**Exercise requirements**
Lines from the line with "Image resolution: width=1007" to the line with "Select Run as" in the entries below, and only those, must be output exactly, with both ends included.

Saved entries:
--- START ---
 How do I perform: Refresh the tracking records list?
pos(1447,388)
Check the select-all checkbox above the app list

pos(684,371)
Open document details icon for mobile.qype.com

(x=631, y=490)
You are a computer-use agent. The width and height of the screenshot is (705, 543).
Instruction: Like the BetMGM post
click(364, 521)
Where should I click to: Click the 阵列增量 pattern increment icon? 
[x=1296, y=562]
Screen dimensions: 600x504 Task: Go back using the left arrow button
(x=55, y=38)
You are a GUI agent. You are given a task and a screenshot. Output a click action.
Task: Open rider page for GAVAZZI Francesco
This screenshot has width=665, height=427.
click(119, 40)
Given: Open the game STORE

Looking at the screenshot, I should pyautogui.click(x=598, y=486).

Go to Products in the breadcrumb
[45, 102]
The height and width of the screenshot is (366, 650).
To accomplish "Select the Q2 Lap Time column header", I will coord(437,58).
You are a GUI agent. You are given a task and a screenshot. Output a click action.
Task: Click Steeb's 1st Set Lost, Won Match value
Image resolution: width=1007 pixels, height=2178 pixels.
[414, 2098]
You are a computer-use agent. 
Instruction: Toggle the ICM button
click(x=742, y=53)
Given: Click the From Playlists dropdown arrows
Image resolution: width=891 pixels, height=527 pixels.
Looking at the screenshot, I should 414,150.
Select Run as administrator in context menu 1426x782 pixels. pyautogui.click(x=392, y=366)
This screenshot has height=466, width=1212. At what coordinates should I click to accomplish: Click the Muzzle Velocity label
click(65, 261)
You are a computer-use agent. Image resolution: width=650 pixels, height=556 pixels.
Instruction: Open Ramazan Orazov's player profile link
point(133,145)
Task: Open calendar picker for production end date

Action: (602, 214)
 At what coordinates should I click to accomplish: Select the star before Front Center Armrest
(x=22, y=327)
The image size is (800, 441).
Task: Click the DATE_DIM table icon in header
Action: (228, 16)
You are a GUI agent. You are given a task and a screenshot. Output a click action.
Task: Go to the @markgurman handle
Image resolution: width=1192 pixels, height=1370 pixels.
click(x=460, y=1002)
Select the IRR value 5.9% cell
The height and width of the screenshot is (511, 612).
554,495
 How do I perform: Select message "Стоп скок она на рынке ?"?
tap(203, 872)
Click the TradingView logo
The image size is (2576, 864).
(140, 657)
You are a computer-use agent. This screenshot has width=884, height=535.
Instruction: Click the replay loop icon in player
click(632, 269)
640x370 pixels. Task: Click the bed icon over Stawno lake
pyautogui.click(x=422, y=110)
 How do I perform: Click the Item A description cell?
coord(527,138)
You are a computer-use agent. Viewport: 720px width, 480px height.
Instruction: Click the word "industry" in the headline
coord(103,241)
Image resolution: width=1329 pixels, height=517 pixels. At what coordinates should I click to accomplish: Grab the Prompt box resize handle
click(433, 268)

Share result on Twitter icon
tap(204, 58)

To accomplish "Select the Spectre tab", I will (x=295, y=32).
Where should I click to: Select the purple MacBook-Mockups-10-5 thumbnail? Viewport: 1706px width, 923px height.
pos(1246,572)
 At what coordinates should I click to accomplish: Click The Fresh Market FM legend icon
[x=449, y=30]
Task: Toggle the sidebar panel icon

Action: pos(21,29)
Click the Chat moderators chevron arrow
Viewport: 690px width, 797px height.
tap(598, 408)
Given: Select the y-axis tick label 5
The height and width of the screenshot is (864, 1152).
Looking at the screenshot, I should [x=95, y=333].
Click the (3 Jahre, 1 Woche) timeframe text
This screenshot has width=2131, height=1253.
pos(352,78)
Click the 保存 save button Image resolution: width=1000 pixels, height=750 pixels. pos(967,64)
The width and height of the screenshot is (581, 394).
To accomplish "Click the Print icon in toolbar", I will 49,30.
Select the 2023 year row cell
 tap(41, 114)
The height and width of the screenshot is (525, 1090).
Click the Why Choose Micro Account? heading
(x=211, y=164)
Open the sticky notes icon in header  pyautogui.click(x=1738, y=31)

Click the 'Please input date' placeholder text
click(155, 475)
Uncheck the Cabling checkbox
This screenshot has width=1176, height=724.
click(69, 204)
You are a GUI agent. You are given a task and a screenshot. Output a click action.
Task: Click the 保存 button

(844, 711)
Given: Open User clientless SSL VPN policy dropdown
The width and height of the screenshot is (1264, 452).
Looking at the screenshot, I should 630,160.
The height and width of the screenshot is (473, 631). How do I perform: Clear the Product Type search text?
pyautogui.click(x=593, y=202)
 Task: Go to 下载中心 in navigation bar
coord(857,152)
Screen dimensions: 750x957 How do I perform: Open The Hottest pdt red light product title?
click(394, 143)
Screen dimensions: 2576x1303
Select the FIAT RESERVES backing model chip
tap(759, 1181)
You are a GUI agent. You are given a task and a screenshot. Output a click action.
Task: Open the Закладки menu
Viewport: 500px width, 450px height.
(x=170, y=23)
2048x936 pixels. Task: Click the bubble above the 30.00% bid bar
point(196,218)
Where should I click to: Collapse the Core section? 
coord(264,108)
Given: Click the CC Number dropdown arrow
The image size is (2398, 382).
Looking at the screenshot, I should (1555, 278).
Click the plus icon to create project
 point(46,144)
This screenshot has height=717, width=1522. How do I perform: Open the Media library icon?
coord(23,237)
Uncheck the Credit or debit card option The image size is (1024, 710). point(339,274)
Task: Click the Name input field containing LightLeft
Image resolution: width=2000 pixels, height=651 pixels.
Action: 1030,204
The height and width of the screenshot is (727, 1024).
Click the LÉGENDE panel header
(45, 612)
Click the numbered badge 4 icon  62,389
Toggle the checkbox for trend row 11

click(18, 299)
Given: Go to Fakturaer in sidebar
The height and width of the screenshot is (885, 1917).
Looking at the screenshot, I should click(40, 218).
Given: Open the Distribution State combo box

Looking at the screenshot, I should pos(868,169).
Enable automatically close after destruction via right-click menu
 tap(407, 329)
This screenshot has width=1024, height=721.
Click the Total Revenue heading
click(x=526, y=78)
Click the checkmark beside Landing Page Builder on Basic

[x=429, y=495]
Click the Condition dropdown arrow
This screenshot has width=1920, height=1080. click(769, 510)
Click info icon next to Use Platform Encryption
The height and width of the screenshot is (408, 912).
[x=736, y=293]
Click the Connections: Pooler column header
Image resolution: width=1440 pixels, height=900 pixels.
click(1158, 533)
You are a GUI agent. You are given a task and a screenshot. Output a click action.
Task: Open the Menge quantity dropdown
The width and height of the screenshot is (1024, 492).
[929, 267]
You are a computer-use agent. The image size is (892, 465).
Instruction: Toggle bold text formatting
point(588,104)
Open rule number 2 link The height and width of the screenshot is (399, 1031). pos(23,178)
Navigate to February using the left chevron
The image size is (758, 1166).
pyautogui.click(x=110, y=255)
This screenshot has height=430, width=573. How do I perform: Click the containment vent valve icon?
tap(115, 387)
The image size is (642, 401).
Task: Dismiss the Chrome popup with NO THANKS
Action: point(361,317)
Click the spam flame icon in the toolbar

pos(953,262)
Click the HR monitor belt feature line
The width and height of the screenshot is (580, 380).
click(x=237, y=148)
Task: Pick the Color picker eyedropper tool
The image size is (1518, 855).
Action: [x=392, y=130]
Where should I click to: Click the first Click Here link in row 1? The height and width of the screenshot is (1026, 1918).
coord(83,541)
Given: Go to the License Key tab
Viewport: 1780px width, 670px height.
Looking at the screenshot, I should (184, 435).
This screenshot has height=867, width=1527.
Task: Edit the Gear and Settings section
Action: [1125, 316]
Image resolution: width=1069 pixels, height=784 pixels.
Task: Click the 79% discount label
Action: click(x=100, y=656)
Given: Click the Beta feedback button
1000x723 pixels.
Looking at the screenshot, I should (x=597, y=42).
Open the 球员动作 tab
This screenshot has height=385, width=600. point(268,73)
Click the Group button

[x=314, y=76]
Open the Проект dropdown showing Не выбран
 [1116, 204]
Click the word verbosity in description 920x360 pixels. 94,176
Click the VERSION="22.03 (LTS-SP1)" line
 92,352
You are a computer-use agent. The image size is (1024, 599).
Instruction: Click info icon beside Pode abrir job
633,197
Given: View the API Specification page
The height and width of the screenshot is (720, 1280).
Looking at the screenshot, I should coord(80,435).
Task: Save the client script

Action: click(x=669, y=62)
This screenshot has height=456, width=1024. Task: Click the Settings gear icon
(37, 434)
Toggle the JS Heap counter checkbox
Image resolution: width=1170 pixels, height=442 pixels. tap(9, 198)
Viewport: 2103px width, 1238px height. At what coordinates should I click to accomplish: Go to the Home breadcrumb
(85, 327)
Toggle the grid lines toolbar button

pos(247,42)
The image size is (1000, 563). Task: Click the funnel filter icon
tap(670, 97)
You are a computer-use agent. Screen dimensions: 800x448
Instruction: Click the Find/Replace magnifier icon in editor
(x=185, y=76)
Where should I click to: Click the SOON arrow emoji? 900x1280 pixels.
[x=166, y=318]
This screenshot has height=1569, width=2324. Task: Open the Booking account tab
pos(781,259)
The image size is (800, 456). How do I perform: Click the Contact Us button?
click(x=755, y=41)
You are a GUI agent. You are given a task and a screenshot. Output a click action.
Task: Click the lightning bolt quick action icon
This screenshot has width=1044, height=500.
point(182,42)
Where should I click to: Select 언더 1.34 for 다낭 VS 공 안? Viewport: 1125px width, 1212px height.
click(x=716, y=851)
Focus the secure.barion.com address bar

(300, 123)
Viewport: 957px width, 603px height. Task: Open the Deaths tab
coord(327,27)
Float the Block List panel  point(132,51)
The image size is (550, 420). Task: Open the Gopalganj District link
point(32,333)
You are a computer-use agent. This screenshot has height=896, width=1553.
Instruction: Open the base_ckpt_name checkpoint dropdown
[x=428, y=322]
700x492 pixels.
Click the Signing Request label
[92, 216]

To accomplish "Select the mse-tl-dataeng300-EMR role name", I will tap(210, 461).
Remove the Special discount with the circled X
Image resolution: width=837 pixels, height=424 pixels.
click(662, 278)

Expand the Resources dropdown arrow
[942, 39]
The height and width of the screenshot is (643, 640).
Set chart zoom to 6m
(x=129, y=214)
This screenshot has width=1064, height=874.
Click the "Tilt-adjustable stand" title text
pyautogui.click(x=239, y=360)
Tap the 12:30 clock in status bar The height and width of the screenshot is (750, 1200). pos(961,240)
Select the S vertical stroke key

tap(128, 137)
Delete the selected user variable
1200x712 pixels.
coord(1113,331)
--- END ---
**Response**
Image resolution: width=1007 pixels, height=2178 pixels.
[414, 2098]
You are a computer-use agent. 
Instruction: Toggle the ICM button
click(x=742, y=53)
Given: Click the From Playlists dropdown arrows
Image resolution: width=891 pixels, height=527 pixels.
Looking at the screenshot, I should 414,150.
Select Run as administrator in context menu 1426x782 pixels. pyautogui.click(x=392, y=366)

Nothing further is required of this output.